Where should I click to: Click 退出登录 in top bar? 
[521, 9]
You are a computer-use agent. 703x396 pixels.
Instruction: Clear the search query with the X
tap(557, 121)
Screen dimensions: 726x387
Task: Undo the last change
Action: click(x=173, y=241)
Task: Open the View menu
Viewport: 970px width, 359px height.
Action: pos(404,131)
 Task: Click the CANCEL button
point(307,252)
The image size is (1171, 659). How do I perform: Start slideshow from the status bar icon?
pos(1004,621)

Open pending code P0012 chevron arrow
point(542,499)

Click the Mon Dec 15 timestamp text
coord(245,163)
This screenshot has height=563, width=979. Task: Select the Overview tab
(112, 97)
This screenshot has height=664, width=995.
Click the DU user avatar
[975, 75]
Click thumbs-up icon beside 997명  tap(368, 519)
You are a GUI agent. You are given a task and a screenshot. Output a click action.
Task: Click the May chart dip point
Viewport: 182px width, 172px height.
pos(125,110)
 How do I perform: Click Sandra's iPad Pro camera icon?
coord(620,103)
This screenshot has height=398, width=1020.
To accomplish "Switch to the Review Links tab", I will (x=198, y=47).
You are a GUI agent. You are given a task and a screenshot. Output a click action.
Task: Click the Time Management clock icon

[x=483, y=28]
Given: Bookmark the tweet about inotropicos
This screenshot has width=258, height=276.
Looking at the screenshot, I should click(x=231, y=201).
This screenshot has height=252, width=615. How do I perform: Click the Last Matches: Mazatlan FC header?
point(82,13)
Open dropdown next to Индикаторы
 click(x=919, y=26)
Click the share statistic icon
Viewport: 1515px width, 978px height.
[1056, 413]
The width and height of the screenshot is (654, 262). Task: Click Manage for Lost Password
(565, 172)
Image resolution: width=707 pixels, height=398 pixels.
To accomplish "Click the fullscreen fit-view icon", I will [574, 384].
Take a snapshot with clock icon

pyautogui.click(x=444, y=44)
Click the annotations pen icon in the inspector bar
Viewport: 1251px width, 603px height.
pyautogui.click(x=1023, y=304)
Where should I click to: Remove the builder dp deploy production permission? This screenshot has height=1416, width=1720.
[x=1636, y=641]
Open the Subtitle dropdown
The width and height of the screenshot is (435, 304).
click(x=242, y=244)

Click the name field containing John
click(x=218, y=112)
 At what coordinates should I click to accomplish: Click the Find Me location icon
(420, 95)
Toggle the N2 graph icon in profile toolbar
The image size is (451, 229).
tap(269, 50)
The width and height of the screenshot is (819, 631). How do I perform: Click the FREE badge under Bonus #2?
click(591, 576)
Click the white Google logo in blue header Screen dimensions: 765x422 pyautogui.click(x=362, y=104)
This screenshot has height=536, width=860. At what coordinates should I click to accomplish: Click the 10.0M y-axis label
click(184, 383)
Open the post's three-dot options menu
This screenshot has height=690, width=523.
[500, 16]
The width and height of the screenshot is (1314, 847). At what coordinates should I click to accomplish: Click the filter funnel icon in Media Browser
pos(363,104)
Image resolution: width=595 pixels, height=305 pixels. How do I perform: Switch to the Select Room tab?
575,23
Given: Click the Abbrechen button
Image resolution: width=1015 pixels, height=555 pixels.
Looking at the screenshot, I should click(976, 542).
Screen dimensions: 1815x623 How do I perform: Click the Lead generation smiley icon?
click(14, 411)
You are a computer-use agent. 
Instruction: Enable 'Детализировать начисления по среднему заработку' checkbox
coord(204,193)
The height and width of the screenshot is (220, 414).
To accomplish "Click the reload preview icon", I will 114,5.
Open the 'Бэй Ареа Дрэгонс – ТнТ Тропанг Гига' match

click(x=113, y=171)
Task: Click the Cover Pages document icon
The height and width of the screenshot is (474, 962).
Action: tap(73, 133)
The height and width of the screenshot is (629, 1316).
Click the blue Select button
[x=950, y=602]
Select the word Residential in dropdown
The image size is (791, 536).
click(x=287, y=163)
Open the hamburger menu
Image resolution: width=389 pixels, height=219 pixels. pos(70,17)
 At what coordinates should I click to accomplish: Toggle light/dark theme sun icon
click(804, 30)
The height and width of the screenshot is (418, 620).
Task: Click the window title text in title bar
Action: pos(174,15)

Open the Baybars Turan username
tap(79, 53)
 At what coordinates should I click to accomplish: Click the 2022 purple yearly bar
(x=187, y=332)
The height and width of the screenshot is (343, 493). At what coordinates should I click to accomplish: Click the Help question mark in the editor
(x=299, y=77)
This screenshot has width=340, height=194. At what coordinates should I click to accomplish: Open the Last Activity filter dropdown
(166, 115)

Yapmanız gereken ::
Yukarıdaki kayıtların tamamını hiçbir değişiklik yapmadan satır satır yeniden yazın.

Görevin yanıtı ::
Where should I click to: Click 退出登录 in top bar? 
[521, 9]
You are a computer-use agent. 703x396 pixels.
Instruction: Clear the search query with the X
tap(557, 121)
Screen dimensions: 726x387
Task: Undo the last change
Action: click(x=173, y=241)
Task: Open the View menu
Viewport: 970px width, 359px height.
Action: pos(404,131)
 Task: Click the CANCEL button
point(307,252)
The image size is (1171, 659). How do I perform: Start slideshow from the status bar icon?
pos(1004,621)

Open pending code P0012 chevron arrow
point(542,499)

Click the Mon Dec 15 timestamp text
coord(245,163)
This screenshot has height=563, width=979. Task: Select the Overview tab
(112, 97)
This screenshot has height=664, width=995.
Click the DU user avatar
[975, 75]
Click thumbs-up icon beside 997명  tap(368, 519)
You are a GUI agent. You are given a task and a screenshot. Output a click action.
Task: Click the May chart dip point
Viewport: 182px width, 172px height.
pos(125,110)
 How do I perform: Click Sandra's iPad Pro camera icon?
coord(620,103)
This screenshot has height=398, width=1020.
To accomplish "Switch to the Review Links tab", I will (x=198, y=47).
You are a GUI agent. You are given a task and a screenshot. Output a click action.
Task: Click the Time Management clock icon

[x=483, y=28]
Given: Bookmark the tweet about inotropicos
This screenshot has width=258, height=276.
Looking at the screenshot, I should click(x=231, y=201).
This screenshot has height=252, width=615. How do I perform: Click the Last Matches: Mazatlan FC header?
point(82,13)
Open dropdown next to Индикаторы
 click(x=919, y=26)
Click the share statistic icon
Viewport: 1515px width, 978px height.
[1056, 413]
The width and height of the screenshot is (654, 262). Task: Click Manage for Lost Password
(565, 172)
Image resolution: width=707 pixels, height=398 pixels.
To accomplish "Click the fullscreen fit-view icon", I will [574, 384].
Take a snapshot with clock icon

pyautogui.click(x=444, y=44)
Click the annotations pen icon in the inspector bar
Viewport: 1251px width, 603px height.
pyautogui.click(x=1023, y=304)
Where should I click to: Remove the builder dp deploy production permission? This screenshot has height=1416, width=1720.
[x=1636, y=641]
Open the Subtitle dropdown
The width and height of the screenshot is (435, 304).
click(x=242, y=244)

Click the name field containing John
click(x=218, y=112)
 At what coordinates should I click to accomplish: Click the Find Me location icon
(420, 95)
Toggle the N2 graph icon in profile toolbar
The image size is (451, 229).
tap(269, 50)
The width and height of the screenshot is (819, 631). How do I perform: Click the FREE badge under Bonus #2?
click(591, 576)
Click the white Google logo in blue header Screen dimensions: 765x422 pyautogui.click(x=362, y=104)
This screenshot has height=536, width=860. At what coordinates should I click to accomplish: Click the 10.0M y-axis label
click(184, 383)
Open the post's three-dot options menu
This screenshot has height=690, width=523.
[500, 16]
The width and height of the screenshot is (1314, 847). At what coordinates should I click to accomplish: Click the filter funnel icon in Media Browser
pos(363,104)
Image resolution: width=595 pixels, height=305 pixels. How do I perform: Switch to the Select Room tab?
575,23
Given: Click the Abbrechen button
Image resolution: width=1015 pixels, height=555 pixels.
Looking at the screenshot, I should click(976, 542).
Screen dimensions: 1815x623 How do I perform: Click the Lead generation smiley icon?
click(14, 411)
You are a computer-use agent. 
Instruction: Enable 'Детализировать начисления по среднему заработку' checkbox
coord(204,193)
The height and width of the screenshot is (220, 414).
To accomplish "Click the reload preview icon", I will 114,5.
Open the 'Бэй Ареа Дрэгонс – ТнТ Тропанг Гига' match

click(x=113, y=171)
Task: Click the Cover Pages document icon
The height and width of the screenshot is (474, 962).
Action: tap(73, 133)
The height and width of the screenshot is (629, 1316).
Click the blue Select button
[x=950, y=602]
Select the word Residential in dropdown
The image size is (791, 536).
click(x=287, y=163)
Open the hamburger menu
Image resolution: width=389 pixels, height=219 pixels. pos(70,17)
 At what coordinates should I click to accomplish: Toggle light/dark theme sun icon
click(804, 30)
The height and width of the screenshot is (418, 620).
Task: Click the window title text in title bar
Action: pos(174,15)

Open the Baybars Turan username
tap(79, 53)
 At what coordinates should I click to accomplish: Click the 2022 purple yearly bar
(x=187, y=332)
The height and width of the screenshot is (343, 493). At what coordinates should I click to accomplish: Click the Help question mark in the editor
(x=299, y=77)
This screenshot has width=340, height=194. At what coordinates should I click to accomplish: Open the Last Activity filter dropdown
(166, 115)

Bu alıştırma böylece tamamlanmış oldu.